Eu, particularmente, não ligava para esses tipos de comentários. Nas feiras-livres de Patos, lá estava eu, debaixo daquelas barraquinhas de palha ou de lona, ouvindo os poetas repentistas que, mesmo com suas violas improvisadas e com rimas até imperfeitas, tentavam transmitir a beleza do repente.

Quando passei a trabalhar na Rádio Espinharas de Patos, minha presença naqueles locais passou a ser motivo de orgulho para aqueles “pequenos” repentistas.

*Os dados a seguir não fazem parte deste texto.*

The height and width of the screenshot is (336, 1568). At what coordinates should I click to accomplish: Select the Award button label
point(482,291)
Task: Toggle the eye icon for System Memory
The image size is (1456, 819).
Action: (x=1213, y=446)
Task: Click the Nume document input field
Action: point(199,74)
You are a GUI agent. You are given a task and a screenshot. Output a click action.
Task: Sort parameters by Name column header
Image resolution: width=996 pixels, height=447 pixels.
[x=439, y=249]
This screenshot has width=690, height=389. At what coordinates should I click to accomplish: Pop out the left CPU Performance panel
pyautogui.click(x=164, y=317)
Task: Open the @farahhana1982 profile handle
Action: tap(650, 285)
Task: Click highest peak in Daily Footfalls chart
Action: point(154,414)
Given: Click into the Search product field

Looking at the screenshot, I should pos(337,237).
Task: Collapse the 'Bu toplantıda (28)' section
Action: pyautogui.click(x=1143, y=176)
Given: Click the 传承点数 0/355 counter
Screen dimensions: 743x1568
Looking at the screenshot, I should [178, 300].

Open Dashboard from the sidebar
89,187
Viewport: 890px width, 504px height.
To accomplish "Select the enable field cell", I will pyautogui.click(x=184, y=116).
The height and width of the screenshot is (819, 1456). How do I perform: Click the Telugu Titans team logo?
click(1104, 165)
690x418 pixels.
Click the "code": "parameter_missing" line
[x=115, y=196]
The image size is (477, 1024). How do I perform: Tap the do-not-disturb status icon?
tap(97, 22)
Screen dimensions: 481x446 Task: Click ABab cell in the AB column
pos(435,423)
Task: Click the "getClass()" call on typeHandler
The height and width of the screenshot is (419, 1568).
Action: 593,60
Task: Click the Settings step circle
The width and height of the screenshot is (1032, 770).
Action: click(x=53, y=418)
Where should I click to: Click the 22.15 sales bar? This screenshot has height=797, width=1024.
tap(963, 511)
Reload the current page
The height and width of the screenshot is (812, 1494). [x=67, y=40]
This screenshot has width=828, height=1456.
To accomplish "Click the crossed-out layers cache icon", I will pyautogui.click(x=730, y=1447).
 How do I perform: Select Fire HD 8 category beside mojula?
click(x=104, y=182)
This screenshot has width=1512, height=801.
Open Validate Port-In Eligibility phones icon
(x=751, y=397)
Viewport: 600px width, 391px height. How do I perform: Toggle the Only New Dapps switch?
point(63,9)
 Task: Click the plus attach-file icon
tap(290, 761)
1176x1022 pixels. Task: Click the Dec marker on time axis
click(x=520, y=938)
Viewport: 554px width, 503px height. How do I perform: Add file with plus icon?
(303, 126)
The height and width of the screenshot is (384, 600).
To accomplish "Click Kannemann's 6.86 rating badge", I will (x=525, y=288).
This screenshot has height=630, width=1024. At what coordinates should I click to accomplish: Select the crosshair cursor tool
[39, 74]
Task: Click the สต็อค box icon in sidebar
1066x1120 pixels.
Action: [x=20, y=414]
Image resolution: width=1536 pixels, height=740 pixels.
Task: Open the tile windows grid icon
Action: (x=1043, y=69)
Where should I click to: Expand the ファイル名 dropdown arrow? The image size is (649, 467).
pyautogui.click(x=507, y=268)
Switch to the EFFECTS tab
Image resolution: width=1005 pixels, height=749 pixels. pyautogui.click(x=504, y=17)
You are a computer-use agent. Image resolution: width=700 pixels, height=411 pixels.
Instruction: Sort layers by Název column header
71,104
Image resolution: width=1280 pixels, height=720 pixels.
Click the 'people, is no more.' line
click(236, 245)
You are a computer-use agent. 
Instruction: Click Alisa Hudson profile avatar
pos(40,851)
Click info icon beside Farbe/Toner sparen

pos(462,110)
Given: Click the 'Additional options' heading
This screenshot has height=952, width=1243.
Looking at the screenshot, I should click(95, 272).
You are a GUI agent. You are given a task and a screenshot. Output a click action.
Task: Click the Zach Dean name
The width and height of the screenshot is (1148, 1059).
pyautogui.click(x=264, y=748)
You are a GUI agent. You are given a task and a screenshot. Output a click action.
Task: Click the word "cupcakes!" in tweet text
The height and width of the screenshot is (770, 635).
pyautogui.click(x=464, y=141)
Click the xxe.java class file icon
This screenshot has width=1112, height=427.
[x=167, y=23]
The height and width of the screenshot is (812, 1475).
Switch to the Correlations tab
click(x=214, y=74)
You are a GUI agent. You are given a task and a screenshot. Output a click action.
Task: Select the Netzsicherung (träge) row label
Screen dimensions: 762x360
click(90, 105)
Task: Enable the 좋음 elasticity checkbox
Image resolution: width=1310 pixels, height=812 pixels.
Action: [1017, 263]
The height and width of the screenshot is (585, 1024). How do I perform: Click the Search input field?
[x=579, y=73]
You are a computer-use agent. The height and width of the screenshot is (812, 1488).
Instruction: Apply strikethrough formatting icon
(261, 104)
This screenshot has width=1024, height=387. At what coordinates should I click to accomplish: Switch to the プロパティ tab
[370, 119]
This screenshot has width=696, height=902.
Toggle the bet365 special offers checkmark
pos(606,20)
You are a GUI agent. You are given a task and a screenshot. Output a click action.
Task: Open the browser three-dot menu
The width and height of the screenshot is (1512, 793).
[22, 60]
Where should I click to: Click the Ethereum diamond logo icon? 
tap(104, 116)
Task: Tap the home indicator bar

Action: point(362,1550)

Muitos deles, antes de começar a cantoria, olhavam pra mim e pediam desculpas, caso a cantoria não me agradasse. Para mim, cantoria era cantoria, fosse ela com poetas famosos ou não.

Como professor, passei a levar duplas de poetas repentistas para os colégios onde lecionava. Para isso, fazia uma preparação com os meus alunos, mostrando a beleza da poesia de cordel. Quando os repentistas chegavam, eram aplaudidos, mesmo antes de iniciarem a cantoria. Fiz isso no Colégio Destak e na Escola Luiz Gonzaga Duarte. Era a única maneira de iniciar um projeto que eu sempre sonhara em colocá-lo em prática: quebrar um tabu que vinha há muitos e muitos anos.

Hoje, o repente popular, graças à competência dos grandes “Heróis do Repente”, está chegando nos lugares mais sofisticados, inclusive nas Universidades. Temos até poetas repentistas com cursos superiores, o que demonstra a evolução da nossa LITERATURA DE CORDEL.